The Lebanese Army stationed about 30 soldiers in this mountain village torn by Christian-Moslem fighting in a symbolic display today of the army's declared intention eventually to replace Israeli troops here as peace-keepers.
The action was seen in part as an effort by President Amin Gemayel to demonstrate during his current U.S. visit that he is determined to restore central government authority in Lebanon.
But the Israeli presence, bolstered in Kfar Matta by two tanks and three armored personnel carriers, overshadowed that of the Lebanese. The Israelis also remain in three other villages in this district about 15 miles southeast of Beirut, where they moved in Friday to end four days of combat between Moslem Druze and Christian Phalangist militias.

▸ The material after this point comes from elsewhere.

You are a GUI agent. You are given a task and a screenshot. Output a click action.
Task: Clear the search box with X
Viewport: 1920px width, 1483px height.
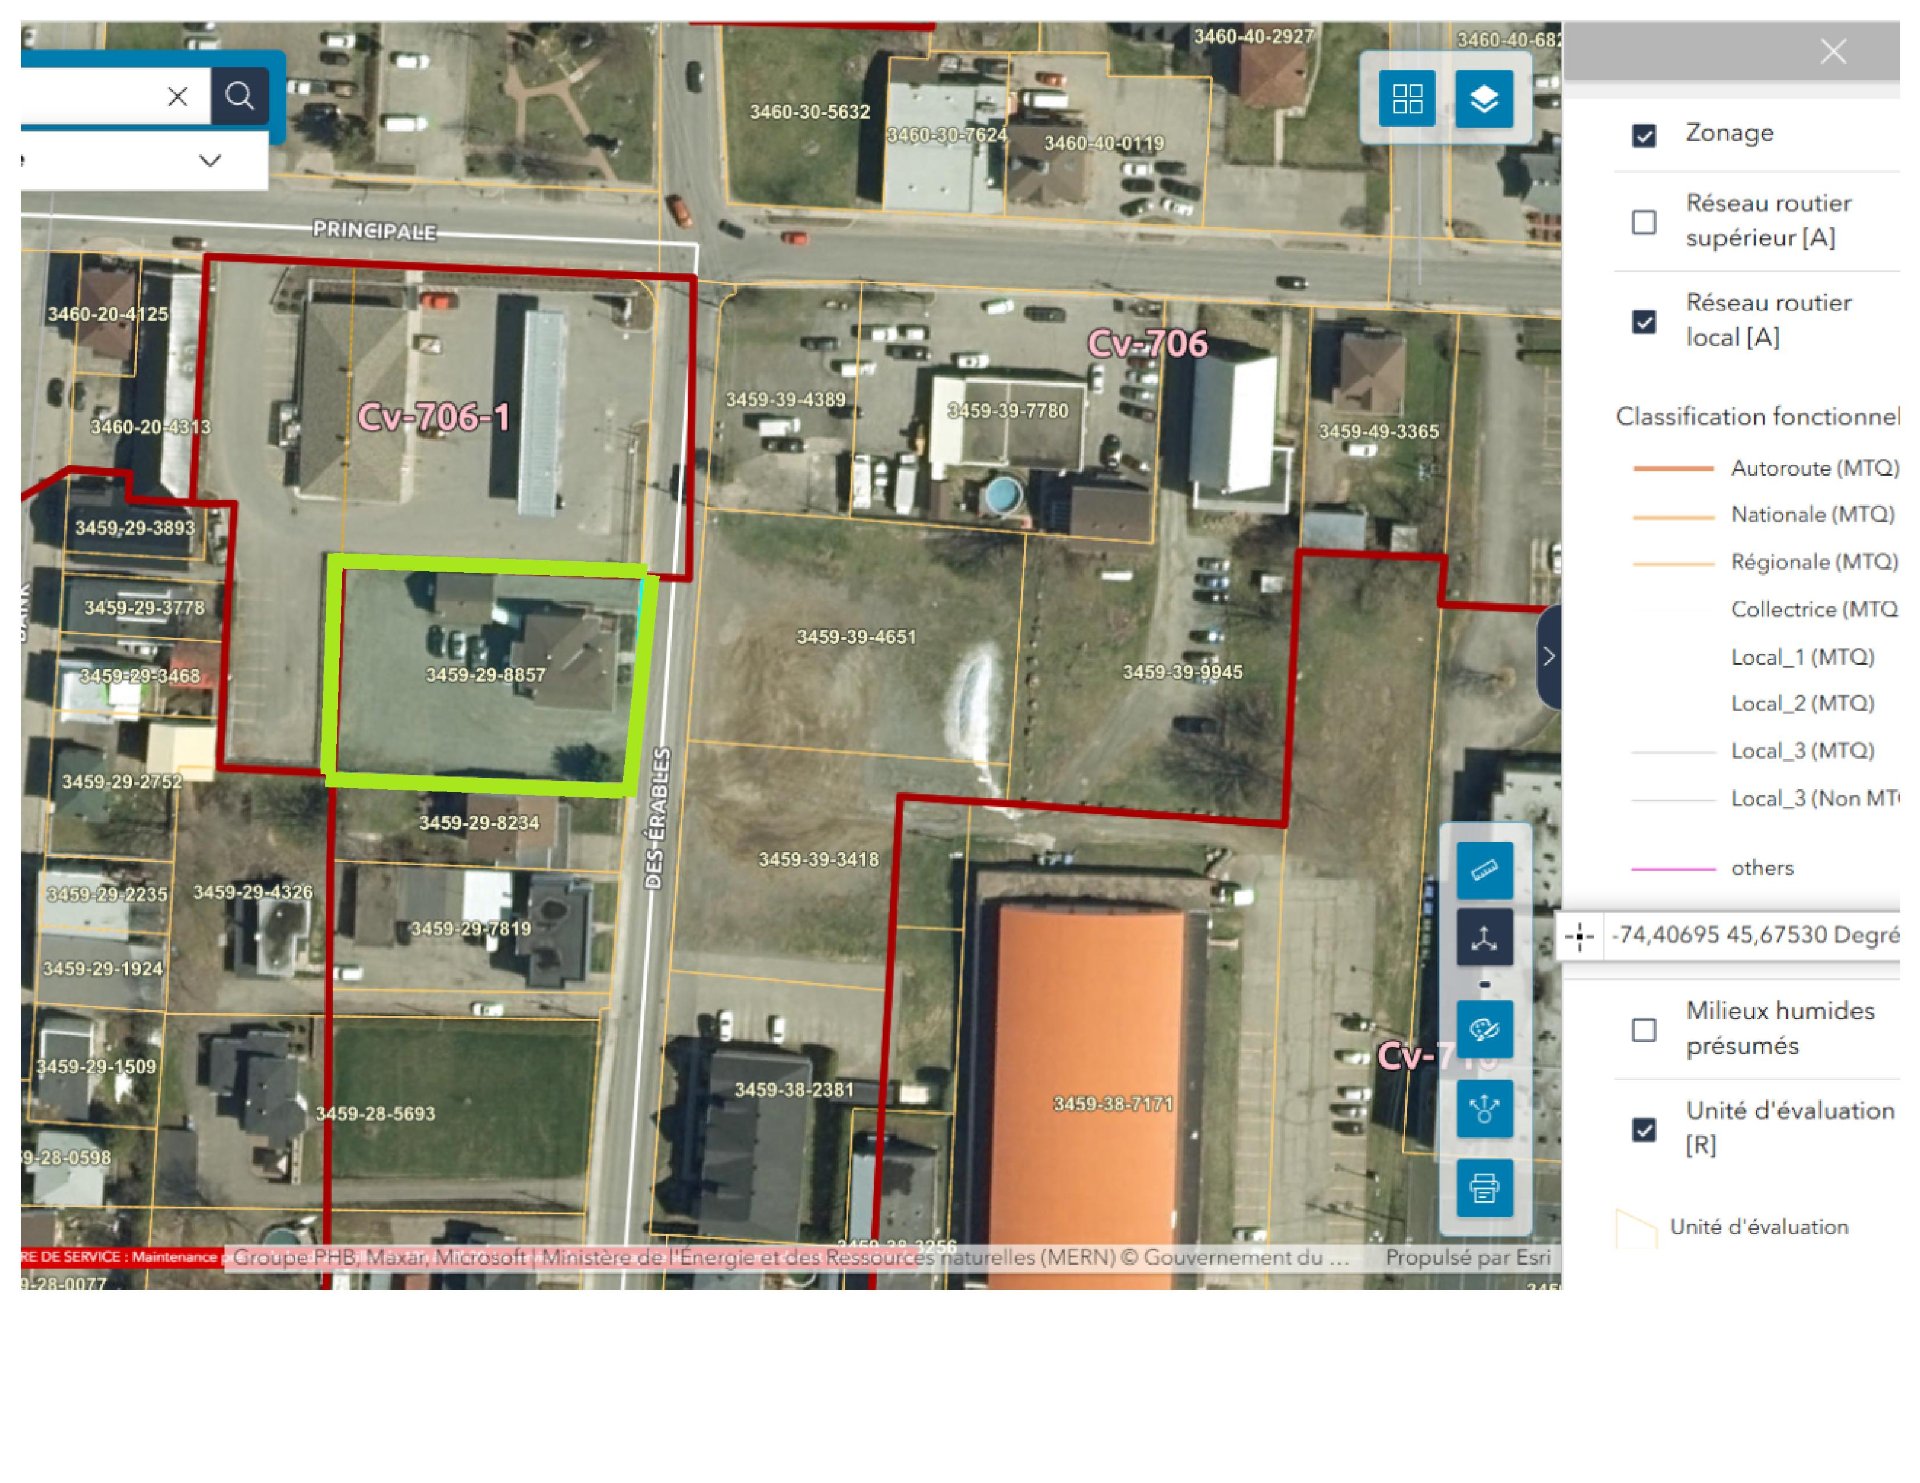tap(177, 96)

It was unclear how eager the Lebanese Army was to enter the area in force and take positions in other villages. It has not sent a full contingent despite several days of forecasts in the Lebanese press that such deployment was imminent. The Lebanese commander here, who did not give his name, said his men were testing whether it was safe for more to come.

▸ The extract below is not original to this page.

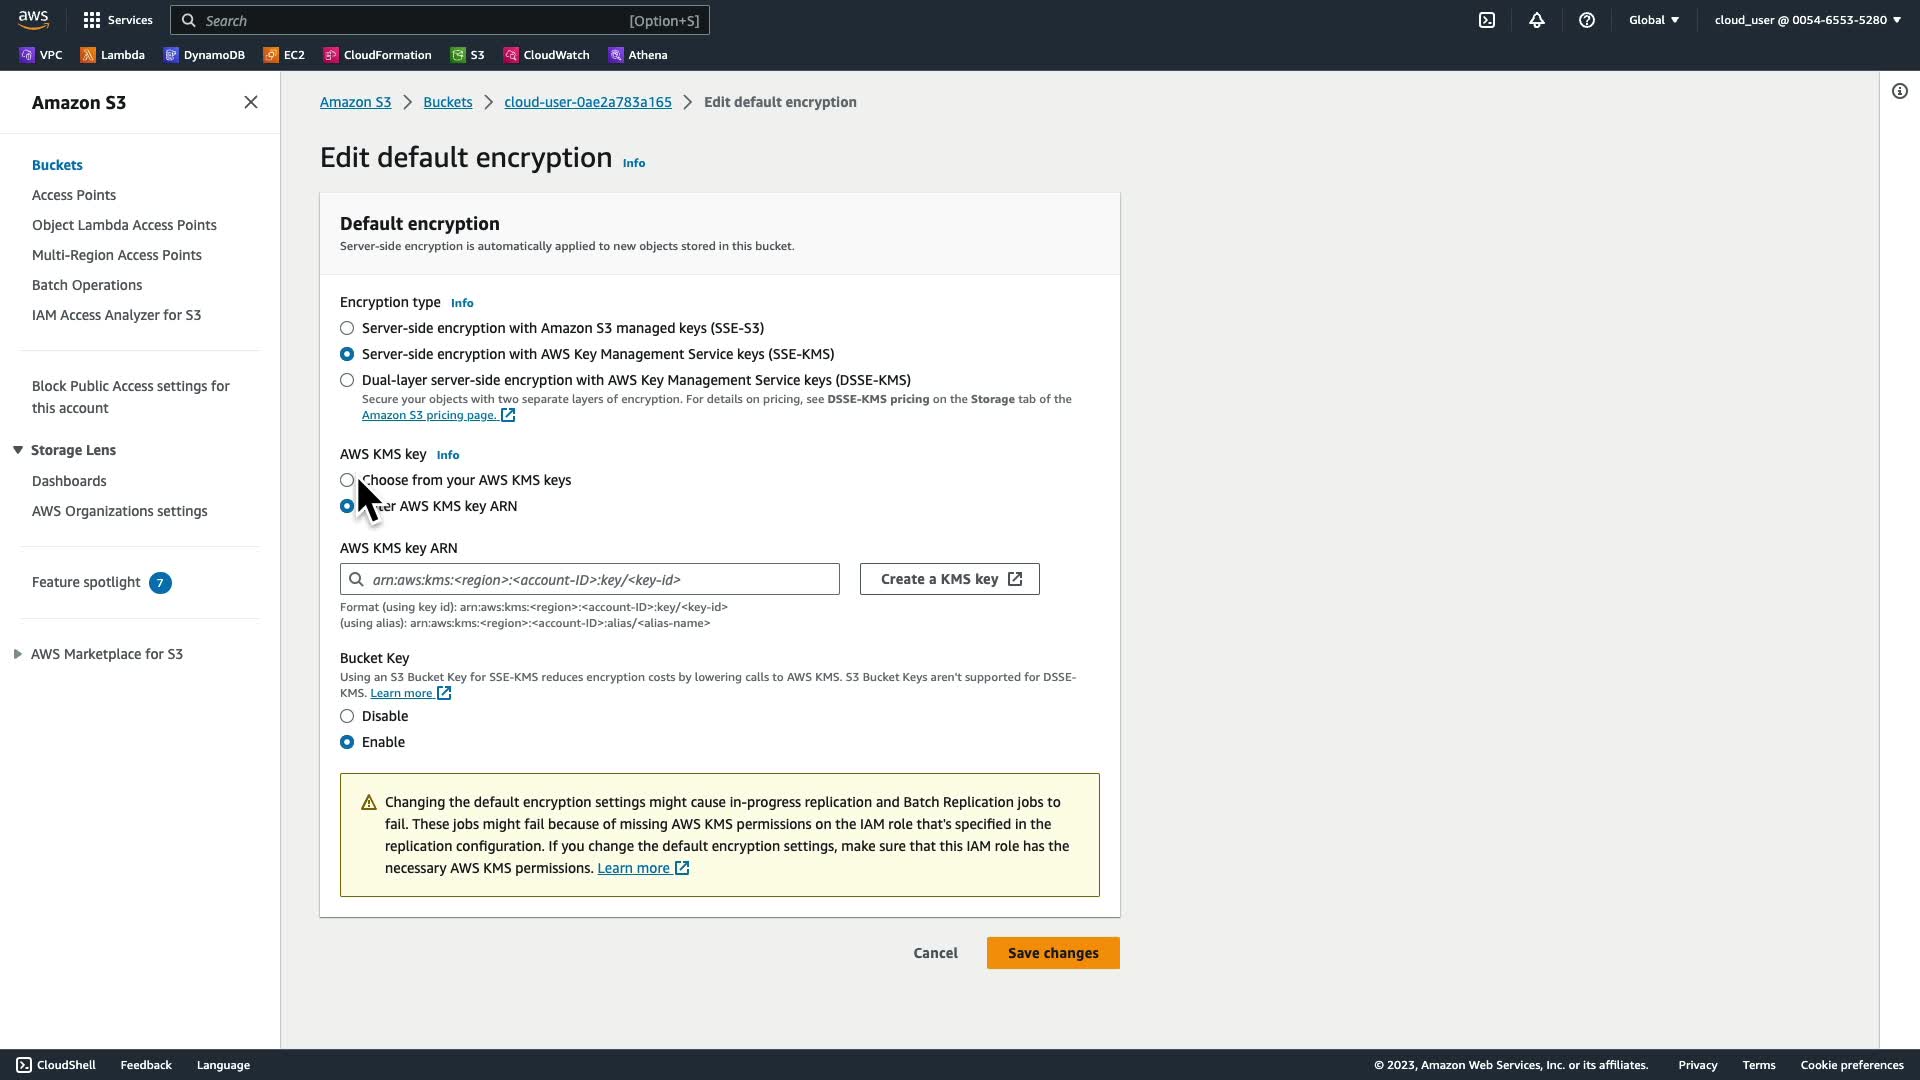Click the Save changes button
The width and height of the screenshot is (1920, 1080).
(x=1053, y=953)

In addition, the Israelis apparently were not making it particularly easy for the Lebanese to move in. The Lebanese government is reluctant to send army troops before the Israelis have pulled out, but an Israeli military spokesman said Israel insisted on a period of overlap between Lebanese deployment and Israeli withdrawal to ensure that the Lebanese were able to enforce the cease-fire. An Israeli source said Israel might ask an overlap of 48 hours or more.
Senior Lebanese officials and local Druze leaders have accused the Israelis of deliberately stirring up trouble in the area in order to justify the need for their presence as peace-makers. Druze officials charge that the Israelis have encouraged their Phalangist allies to set up roadblocks and attack Druze militiamen.
The Lebanese Army would take on a major new responsibility if it were to enforce the truce here. It has been largely ineffectual since it split along Moslem-Christian lines during the 1975-76 civil war.
Gemayel presided over a meeting yesterday of Druze and Phalangist leaders that agreed that the army ultimately should move in. The Beirut press reported that Gemayel was eager to bring about positive results before his departure for the United States.
The Lebanese Army soldiers here stood with automatic rifles behind two walls of sandbags in the village square separating the Druze from the Christian sector of town. About five yards away, Israeli soldiers also stood guard next to their tanks and armored vehicles.